PRAGUE (Nov. 11)
Czech police have charged a teen-age skinhead with stabbing a Jewish soldier.
The 17-year-old suspect was charged under the country’s hate crimes laws with attempting racially motivated murder and promoting fascism. Since the accused was a minor at the time of the alleged crime, he faces a maximum sentence of 10 years in prison.
The executive secretary of the Federation of Czech Jewish Communities said he believed the attack was the first anti-Semitic criminal act since the fall of communism in 1989.
“It’s a very alarming incident,” said Tomas Kraus.
The Czech press reported that the youth stabbed the 22-year-old soldier at a Prague restaurant in the early hours of Nov. 8. The soldier was reported to be in stable condition in a Prague hospital.
“There are two victims,” said Kraus. “This young Jewish man — and the one who attacked him. He is a victim of a certain ideology, and to be in prison for 10 years will ruin his life.”
Kraus said the incident could be a result of the failure of the Czech justice system to punish crimes against Romanies, or Gypsies.

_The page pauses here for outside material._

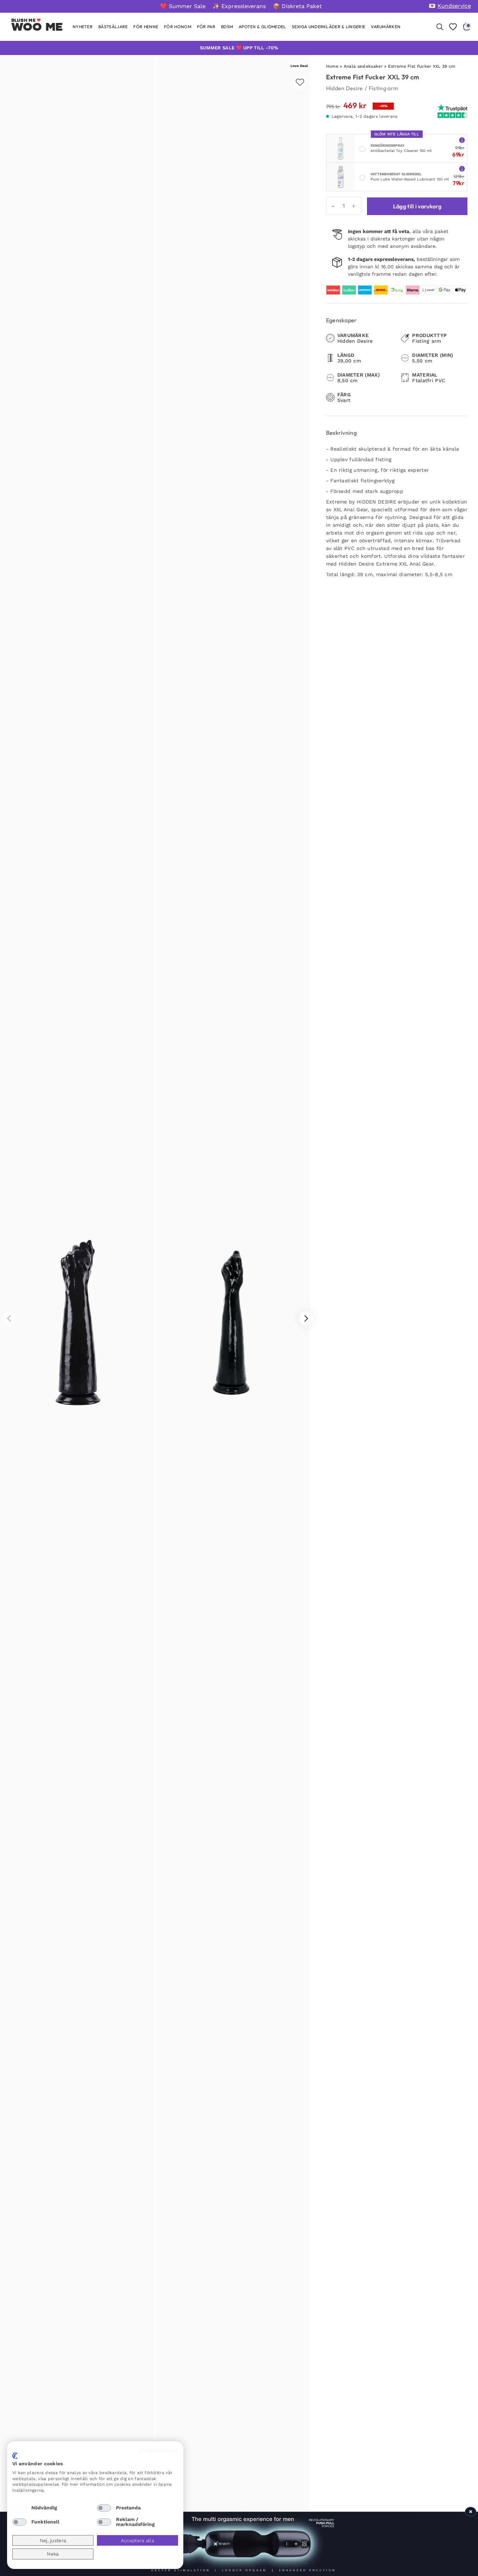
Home (332, 66)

Penalties against skinheads have been “mild,” said Kraus. As a result, skinheads have more courage, he added.
The Czech Republic has been widely criticized for failing to bring to justice skinheads accused of violence against Romanies, the country’s most visible ethnic minority.
Last month, a Czech court handed down suspended sentences of 15 to 22 months against four underage skinheads accused of beating a Romany father of six and leaving him in a road, where he was killed by a truck. They were convicted of a racially motivated crime, but were never charged with murder or manslaughter.
Skinheads reportedly celebrated outside the courtroom when that verdict was handed down.